One Power Distribution Design, Anywhere in the World
Project Olympus is the next step in Microsoft’s pursuit of a uniform data center infrastructure. One of the design’s key aspects is universal power distribution, which allows servers to be deployed in colocation data centers anywhere in the world, regardless of the local power specs, be they 30 Amp or 50 Amp, 380V, 415V, or 480V. The same type of rack with the same type of power distribution unit can be shipped for installation in Ashburn, London, Mumbai, or Beijing. The only thing that’s different for each region is the power adaptor.
This helps Microsoft get its global hardware supply chain in tune with data center capacity planning, and few things have more bearing on the overall cost of running a hyper-scale cloud – and, as a function of cost, end-user pricing -- than good capacity planning. The less time passes between the moment a server is manufactured and the moment it starts running customer workloads in a data center, the less capital is stranded, which is why it’s nice to have the ability to deliver capacity just in time, when it’s needed, as opposed to far in advance to avoid unexpected shortages. “Essentially we can build a rack one time, and after it’s built we can very late in the process decide which data center to send it to, without having to worry about disassembling it, putting in a new PDU,” Vaid said. “It all delays the deployment.”
Taking Cost Control Away from Vendors
If the Project Olympus design was 50 percent done in November, today it’s about 80 percent complete. Vaid wouldn’t say when Microsoft is expecting to start deploying the platform in production. The company still maintains a degree of secrecy around timing of deployment of its various technologies.
He also had no comment on the report that surfaced earlier this month saying Hewlett Packard Enterprise was expecting Microsoft to cut back on the amount of data center hardware it would buy from the IT giant.
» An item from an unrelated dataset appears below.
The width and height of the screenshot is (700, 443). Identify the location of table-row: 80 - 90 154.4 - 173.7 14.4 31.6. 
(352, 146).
The report was based on anonymous sources, and Vaid pointed to the fact that HPE was listed as one of the solution providers involved in Project Olympus.
HPE of course was one of several on the list, along with Dell, ZT Systems, Taiwanese manufacturers Wiwynn and Quanta, and China’s Inspur. That’s one of the biggest reasons behind OCP to begin with. The hyper-scale data center users drive the design, while the suppliers compete for their massive hardware orders, leaving little room for suppliers to differentiate other than on price and the time it takes to deliver the goods, flipping the world upside down for companies like HPE and Dell, who until not too long ago were enjoying market dominance. “We have full control of the cost,” Vaid said. “We can take what we want, we can take out what we don’t want, and the solution providers are just doing the integration and shipping.”